What is data literacy?
Literacy as a whole is the capacity to make sense of a written word or text and derive information from it. Likewise, data literacy is the ability to understand and analyze data and – most importantly – to draw meaningful conclusions from it.
Data literacy also refers to the specific knowledge and skills required to leverage data optimally – and therefore troubleshoot issues and make informed decisions. It assesses the company’s ability to gather insights from data in order to guide decision-making. Also, since data is everywhere in our current data-driven world, it is now a non-optional expertise for many professionals in various fields.
The data literacy skill set
You can assess your teams’ data literacy by judging to which degree they possess the following skills:
- Being familiar with data analysis techniques (like descriptive statistics or hypothesis testing) and tools (like dataviz tools or analytics platforms) and being able to use them properly
- Mastering and making sense of various data formats (such as spreadsheets or databases) and data types (such as numerical or categorical data)
- Knowing which data type/format is the best fit for a given purpose
- Knowing how to share data with others thanks to accurate and relevant data visualization, as well as understanding the graphs and charts designed by others
- Being aware of data ethics and privacy rules such as data ownership and data security
- Being able to notice when data isn’t used properly and is interpreted misleadingly
How to advance data literacy
All in all, a data-literate stakeholder is a stakeholder who knows how to work with data.
But how does one become data literate?
- Continuous training: one cannot “reach” Data Literacy for good, because new data analysis techniques and tools emerge constantly. Data literacy actually refers to an ongoing process, which implies consistent learning and upskilling – for instance through statistics or dataviz courses.

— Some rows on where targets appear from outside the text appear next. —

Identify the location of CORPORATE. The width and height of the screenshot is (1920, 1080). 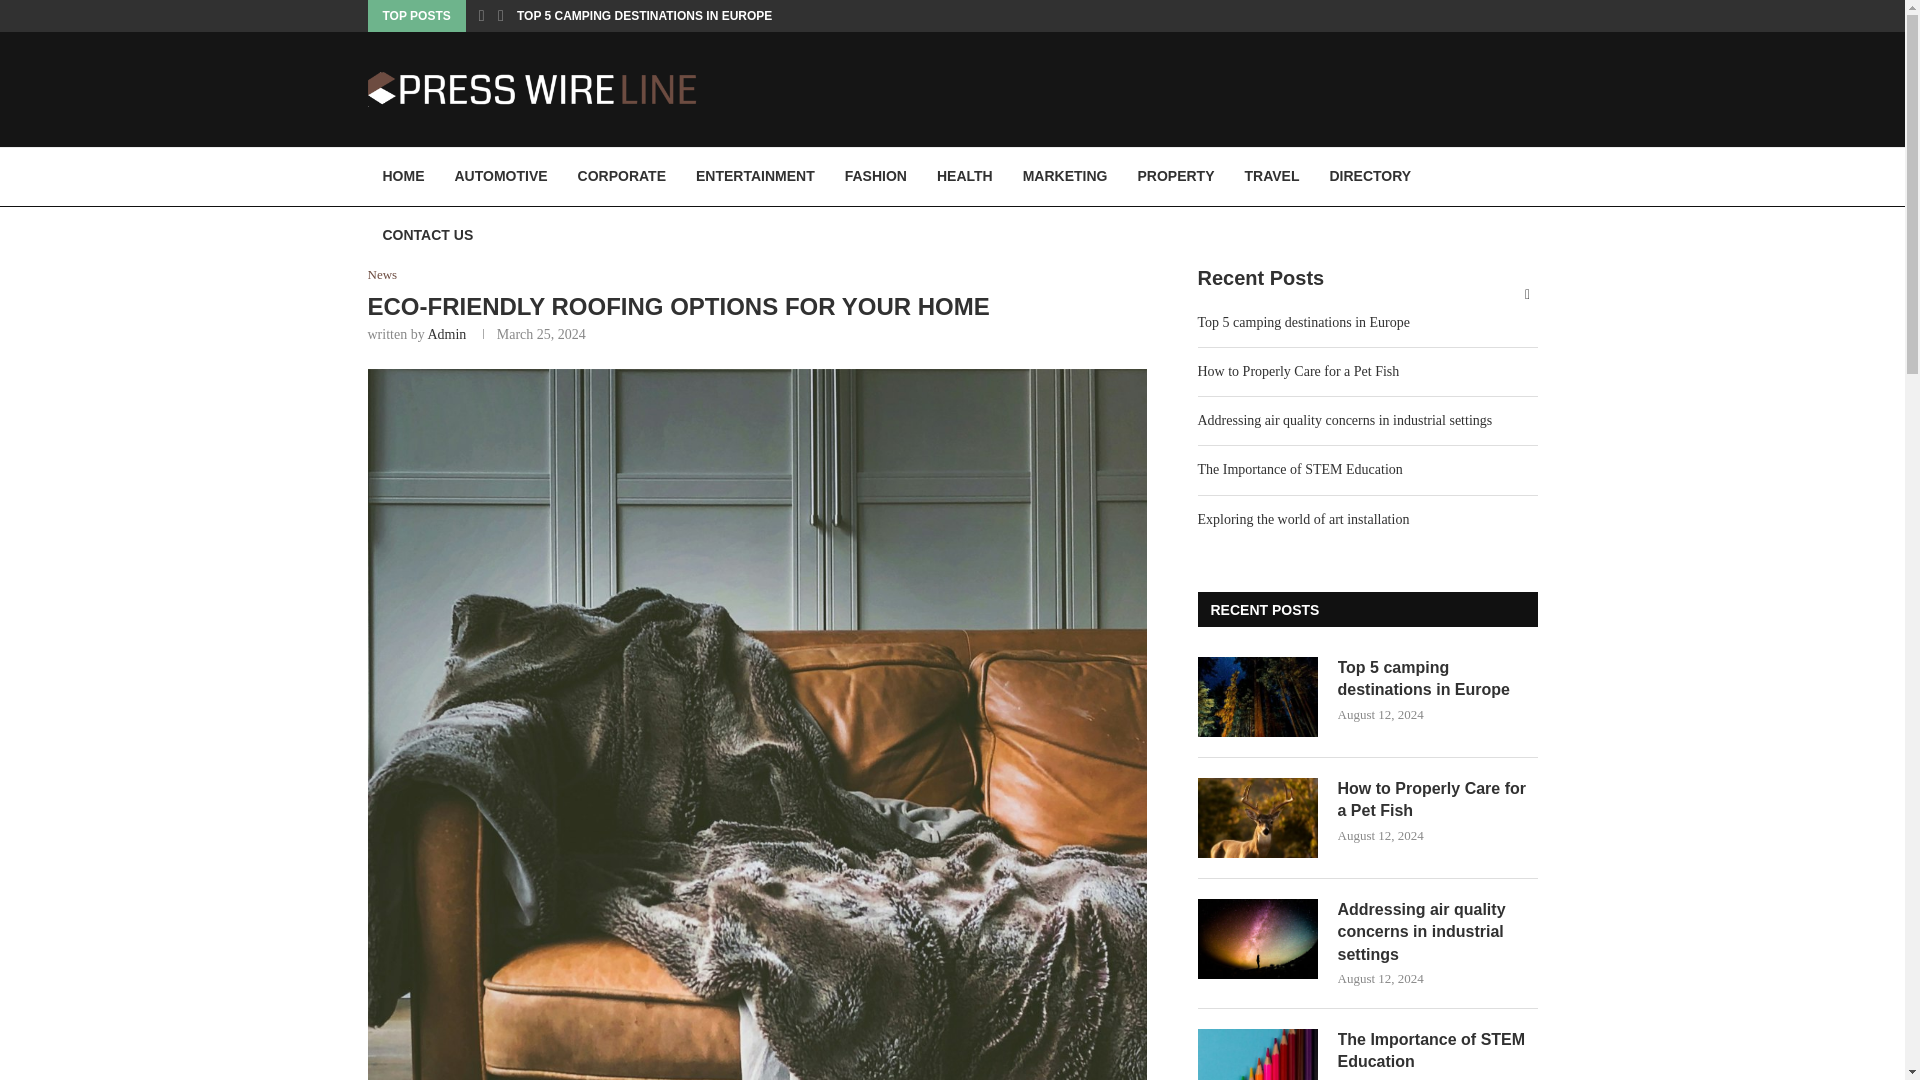
(622, 176).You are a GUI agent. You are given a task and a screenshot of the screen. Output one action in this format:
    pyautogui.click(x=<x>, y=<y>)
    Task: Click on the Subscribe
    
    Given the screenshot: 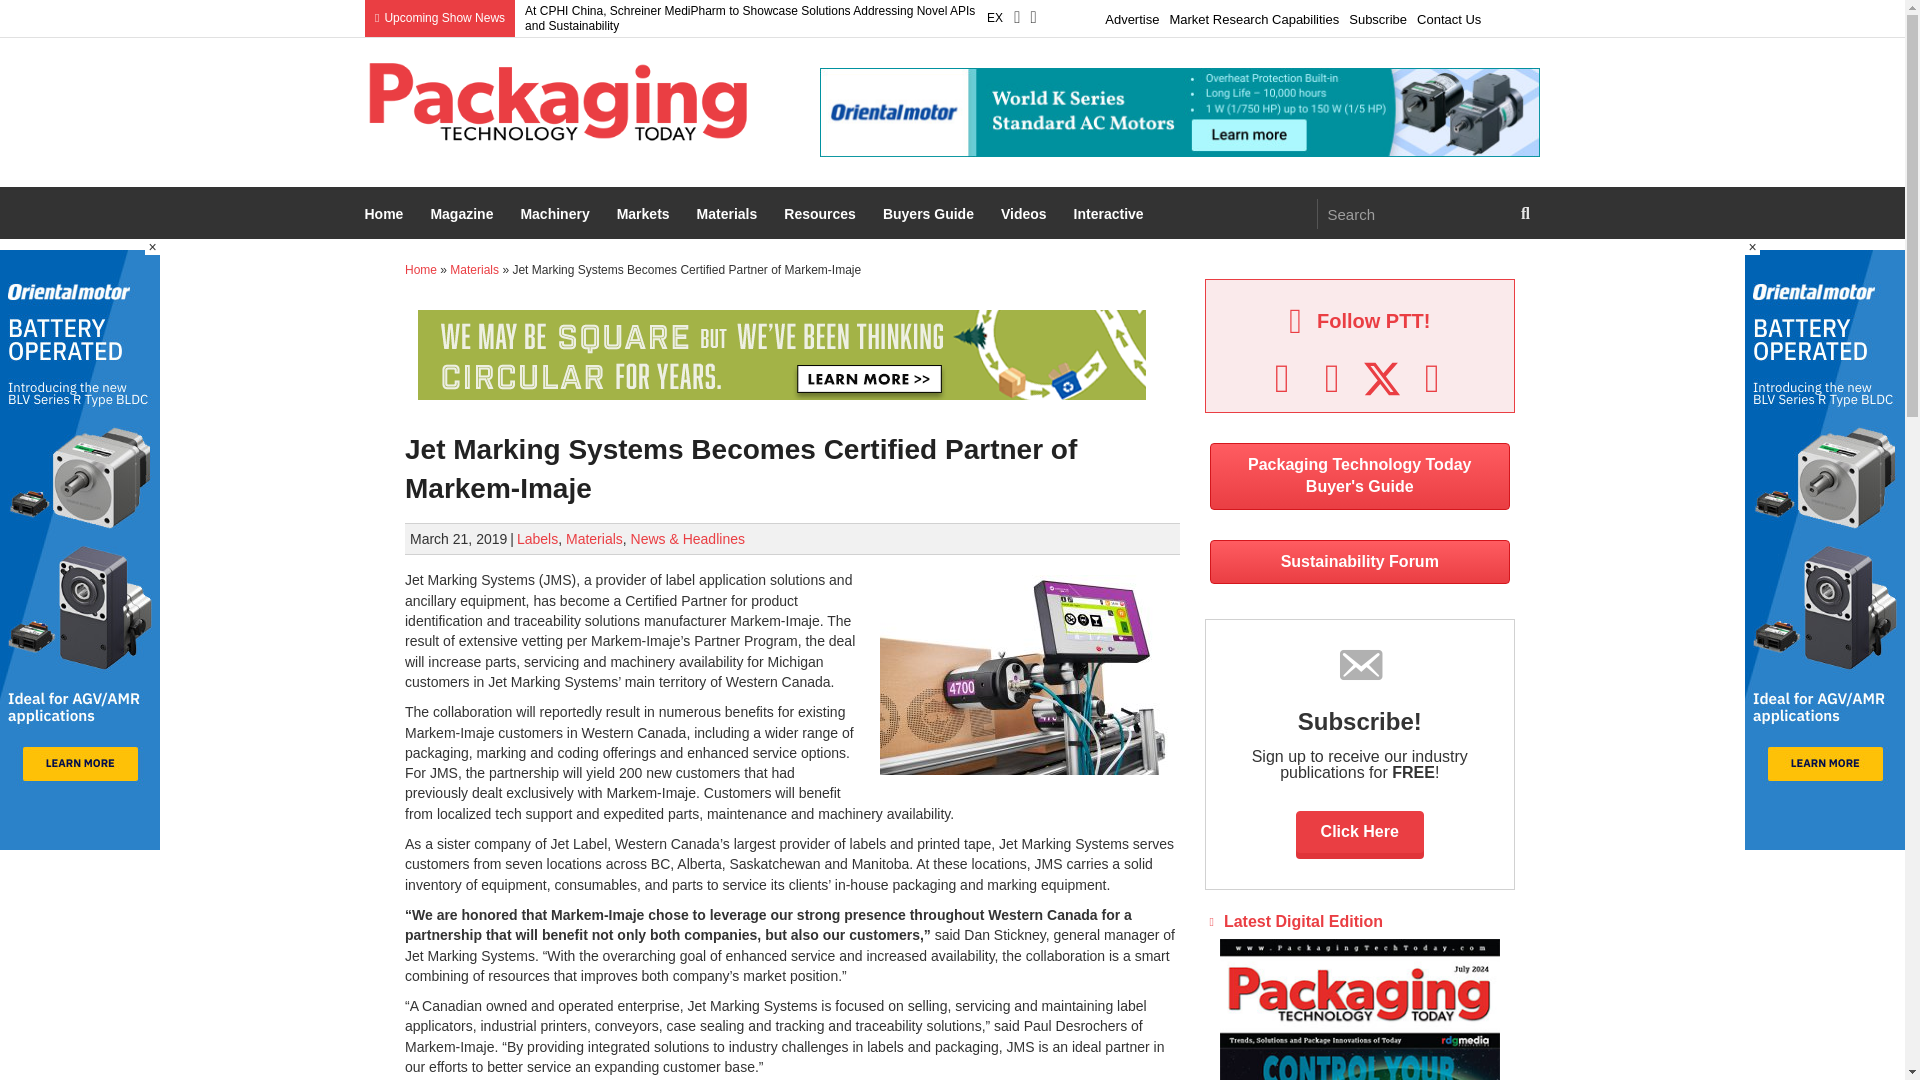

- Hands-on experience: learning by doing is known as an excellent way to discover and master new skills. Business Users can collaborate with Data Analysts, who can help them try out various data analysis techniques, handle actual datasets or work on data visualization and communication processes.
Support: Data Analysts can guide Business Users in this whole process, by implementing quality monitoring and coaching programs, and writing clear-cut and detailed reports.